How to Choose Kids’ Bicycles

Kid riding a bike off of a ramp
Buying a bicycle for a child is a big deal. If you choose the right bike, you may quickly be elevated to "Coolest Parent/Grandparent/Other Adult Ever." On the other hand, if you choose the wrong one, you will probably find yourself on the unpopular list for quite some time. Aside from knowing their favorite colors and selecting baskets or bells, there are many factors to consider when choosing children's bicycles.

Kid riding a bike off of a ramp

Choosing Kids’ Bicycles:

Opt for New Children’s Bicycles

Older bikes may have parts or features that have since been found faulty or dangerous. New bicycles are up to current safety standards.

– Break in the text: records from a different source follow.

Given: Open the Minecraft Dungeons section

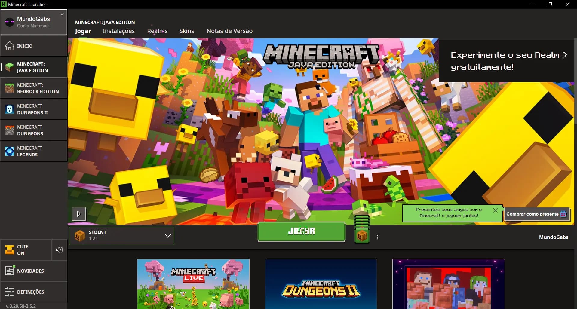Looking at the screenshot, I should pos(34,130).
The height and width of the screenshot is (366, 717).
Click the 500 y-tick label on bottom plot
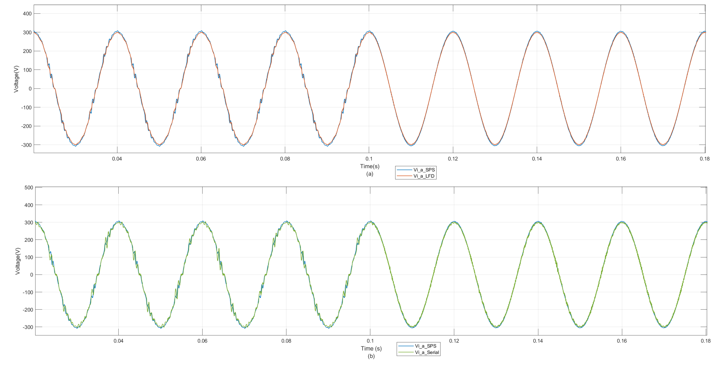pyautogui.click(x=29, y=188)
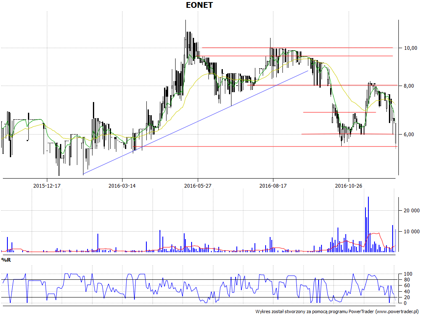Screen dimensions: 421x316
Task: Click the 2016-10-26 date marker
Action: click(x=349, y=186)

Think About Choosing a Steel-Framed Bicycle for Your Child

Not only are these more affordable than lighter weight children’s bicycles, but they are also better able to handle the abuse often doled out by playful children.

Consider the Age, Height, and Weight of the Child

Manufacturers of children’s bicycles generally recommend sizes based on the child’s age. However, if a child is large or small for his or her age, take this into account as well. Comfort and ability to control the bicycle are crucial in cycling at any age.

These are the basic suggestions:

Child’s Age Bike Size
3 to 5 years old 12-inch bike
5 to 8 years old 16-inch bike
6 to 9 years old 18-inch bike
7 to 10 years old 20-inch bike
Preteens 24-inch bike

Choose a Bicycle with Appropriate Brakes for Your Child

Younger children may not have the hand size or strength required to use handbrakes. Most small bicycles come standard with coaster brakes that the child can employ by pedaling backwards. Choose bicycles with hand brakes for older children who are able to master them, as they are safer. However, for children who have never used handbrakes, you need to look for bicycles with both types, so the children can become accustomed to them as their cycling abilities improve.

Bear in Mind the Child’s Experience When Choosing a Bicycle

If he or she has only ridden a single-speed cruiser in the past, a bike with lots of gears and fancy handbrakes may be overwhelming. On the other hand, if the child is a future BMX racer, he or she might be disappointed by one that is too simple.